The agreement is effective immediately, and product integration efforts are under way, the companies said on Friday.
Ericsson and Ciena see the deal as win-win endeavor; Ericsson will benefit from Ciena’s optical products based on technologies such as WDM (wavelength-division multiplexing) and used in the backbone of carrier networks. Ericsson brings its portfolio of IP routers and Global Services organisation to the table.
If the two companies are able to successfully integrate their products, they should be able to better compete with Cisco Systems and its product line-up.
Collaboration will be critical for carriers to be able to build more flexible networks that take advantage of SDN features and dynamically handle changing demands from applications and services with less manual work. The aim is to lower total cost of ownership and allow carriers to roll out new services faster, according to a joint statement.

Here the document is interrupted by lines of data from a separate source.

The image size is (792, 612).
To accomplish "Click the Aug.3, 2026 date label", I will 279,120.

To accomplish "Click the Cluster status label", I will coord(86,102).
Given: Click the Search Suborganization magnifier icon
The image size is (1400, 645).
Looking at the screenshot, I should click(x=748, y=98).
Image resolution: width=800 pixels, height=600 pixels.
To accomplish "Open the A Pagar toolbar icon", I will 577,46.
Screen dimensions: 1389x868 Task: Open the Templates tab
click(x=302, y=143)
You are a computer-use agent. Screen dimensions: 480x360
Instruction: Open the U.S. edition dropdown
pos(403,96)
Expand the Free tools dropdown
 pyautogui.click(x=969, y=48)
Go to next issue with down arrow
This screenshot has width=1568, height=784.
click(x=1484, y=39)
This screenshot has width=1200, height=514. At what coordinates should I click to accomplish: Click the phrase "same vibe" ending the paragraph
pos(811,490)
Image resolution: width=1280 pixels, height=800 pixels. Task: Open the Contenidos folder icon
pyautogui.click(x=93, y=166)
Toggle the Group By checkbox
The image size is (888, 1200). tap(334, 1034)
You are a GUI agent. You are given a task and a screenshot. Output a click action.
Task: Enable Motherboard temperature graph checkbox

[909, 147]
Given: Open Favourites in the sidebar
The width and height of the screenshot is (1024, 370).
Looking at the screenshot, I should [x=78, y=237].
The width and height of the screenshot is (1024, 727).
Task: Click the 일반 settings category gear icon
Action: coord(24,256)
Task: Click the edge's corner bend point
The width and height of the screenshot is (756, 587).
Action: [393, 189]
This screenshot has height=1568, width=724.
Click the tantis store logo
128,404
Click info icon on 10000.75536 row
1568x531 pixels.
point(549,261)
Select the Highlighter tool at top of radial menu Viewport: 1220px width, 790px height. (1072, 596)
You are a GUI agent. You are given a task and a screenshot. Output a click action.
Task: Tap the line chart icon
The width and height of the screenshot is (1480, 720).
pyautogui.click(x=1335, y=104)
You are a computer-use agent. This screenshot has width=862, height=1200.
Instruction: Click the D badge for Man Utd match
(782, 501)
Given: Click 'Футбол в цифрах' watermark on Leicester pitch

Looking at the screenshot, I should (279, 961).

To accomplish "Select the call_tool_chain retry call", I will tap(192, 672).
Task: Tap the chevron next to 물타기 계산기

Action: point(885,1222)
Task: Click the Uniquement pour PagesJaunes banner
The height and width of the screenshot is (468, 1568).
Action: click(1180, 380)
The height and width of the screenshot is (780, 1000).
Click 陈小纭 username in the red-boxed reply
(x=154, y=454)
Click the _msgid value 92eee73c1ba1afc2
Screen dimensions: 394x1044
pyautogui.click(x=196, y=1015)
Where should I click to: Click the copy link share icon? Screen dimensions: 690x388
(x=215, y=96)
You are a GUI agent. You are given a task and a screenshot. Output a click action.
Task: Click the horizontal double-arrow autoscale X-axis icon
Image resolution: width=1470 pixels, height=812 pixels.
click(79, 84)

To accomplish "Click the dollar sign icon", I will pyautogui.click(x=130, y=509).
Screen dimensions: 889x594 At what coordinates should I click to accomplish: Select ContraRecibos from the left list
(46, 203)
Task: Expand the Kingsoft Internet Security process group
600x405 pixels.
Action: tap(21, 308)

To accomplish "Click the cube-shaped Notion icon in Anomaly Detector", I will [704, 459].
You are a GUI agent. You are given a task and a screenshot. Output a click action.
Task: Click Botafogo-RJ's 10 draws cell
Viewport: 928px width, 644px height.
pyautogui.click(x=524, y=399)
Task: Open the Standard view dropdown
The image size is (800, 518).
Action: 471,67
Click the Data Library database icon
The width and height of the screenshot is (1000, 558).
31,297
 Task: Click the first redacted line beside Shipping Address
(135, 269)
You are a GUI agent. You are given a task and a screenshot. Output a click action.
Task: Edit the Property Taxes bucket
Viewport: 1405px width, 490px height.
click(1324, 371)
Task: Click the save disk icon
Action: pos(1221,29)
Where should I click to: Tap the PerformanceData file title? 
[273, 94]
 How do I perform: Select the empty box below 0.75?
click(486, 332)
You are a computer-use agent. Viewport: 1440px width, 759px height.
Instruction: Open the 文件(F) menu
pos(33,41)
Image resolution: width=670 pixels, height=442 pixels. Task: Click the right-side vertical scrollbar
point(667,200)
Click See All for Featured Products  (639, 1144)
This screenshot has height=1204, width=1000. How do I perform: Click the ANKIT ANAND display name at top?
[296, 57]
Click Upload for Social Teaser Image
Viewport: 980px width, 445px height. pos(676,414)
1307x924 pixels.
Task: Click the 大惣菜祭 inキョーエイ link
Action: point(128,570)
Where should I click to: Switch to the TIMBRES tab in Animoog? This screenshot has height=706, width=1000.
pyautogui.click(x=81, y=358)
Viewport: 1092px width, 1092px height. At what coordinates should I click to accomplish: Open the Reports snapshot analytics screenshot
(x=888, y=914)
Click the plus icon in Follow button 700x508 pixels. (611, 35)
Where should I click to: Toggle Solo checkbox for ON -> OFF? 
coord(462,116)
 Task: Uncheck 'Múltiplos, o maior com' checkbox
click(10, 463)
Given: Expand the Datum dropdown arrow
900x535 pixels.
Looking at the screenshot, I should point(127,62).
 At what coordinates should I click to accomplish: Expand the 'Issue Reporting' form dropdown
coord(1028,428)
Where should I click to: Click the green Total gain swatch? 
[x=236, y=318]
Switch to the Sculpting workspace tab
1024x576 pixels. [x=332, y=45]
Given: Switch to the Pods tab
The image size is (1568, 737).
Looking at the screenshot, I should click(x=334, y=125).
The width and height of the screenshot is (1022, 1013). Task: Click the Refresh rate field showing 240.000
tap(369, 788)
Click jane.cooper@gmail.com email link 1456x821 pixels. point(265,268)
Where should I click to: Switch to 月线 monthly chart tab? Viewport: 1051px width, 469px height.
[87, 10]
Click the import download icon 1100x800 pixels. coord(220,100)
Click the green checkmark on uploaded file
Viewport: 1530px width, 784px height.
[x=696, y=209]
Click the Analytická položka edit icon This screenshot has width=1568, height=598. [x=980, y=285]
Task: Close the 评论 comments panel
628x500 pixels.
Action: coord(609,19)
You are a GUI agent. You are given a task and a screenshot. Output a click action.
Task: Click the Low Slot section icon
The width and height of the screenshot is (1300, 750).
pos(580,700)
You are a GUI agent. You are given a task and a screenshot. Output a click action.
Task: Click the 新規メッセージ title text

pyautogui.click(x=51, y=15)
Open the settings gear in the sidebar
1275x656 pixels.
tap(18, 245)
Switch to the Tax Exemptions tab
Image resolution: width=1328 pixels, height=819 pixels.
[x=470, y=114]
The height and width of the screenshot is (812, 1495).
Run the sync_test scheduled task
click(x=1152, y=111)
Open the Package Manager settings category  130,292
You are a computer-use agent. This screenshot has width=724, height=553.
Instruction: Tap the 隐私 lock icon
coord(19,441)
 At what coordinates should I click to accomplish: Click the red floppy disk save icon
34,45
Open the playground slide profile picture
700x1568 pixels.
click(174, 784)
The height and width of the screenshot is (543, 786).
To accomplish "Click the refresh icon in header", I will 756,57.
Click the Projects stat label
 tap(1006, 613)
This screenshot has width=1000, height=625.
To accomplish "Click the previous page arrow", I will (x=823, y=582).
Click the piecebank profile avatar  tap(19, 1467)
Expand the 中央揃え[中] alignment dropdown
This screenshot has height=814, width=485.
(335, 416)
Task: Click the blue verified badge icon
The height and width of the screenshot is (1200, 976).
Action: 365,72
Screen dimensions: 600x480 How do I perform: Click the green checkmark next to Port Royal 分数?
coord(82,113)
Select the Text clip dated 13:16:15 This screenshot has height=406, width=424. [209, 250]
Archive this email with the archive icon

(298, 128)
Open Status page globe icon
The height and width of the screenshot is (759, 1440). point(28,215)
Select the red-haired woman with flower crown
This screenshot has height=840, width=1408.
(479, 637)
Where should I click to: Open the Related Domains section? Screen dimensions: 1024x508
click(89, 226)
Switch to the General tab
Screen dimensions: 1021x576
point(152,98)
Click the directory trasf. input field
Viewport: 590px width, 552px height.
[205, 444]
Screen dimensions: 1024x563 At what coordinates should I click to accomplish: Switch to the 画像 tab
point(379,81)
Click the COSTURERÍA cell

As part of this agreement, Ericsson will sell Ciena’s Converged Packet Optical portfolio, including the 6500 and 5400 families.
Ericsson and Ciena are both members of OpenDaylight, a project that was started in April last year to develop an open-source framework for SDN and the related Network Functions Virtualisation (NFV) concept, which will make it possible for carriers to virtualise their networks. The framework is called Hydrogen, and the first version was released earlier this month.
Anyone can download the Hydrogen code for free, but what real-world impact it will have remains to be seen. At the time of the release, Ericsson said it plans to use OpenDaylight code as part of its larger SDN offering, but didn’t offer any details. The Swedish company has also announced a lab at its San Jose facility for testing OpenDaylight implementations.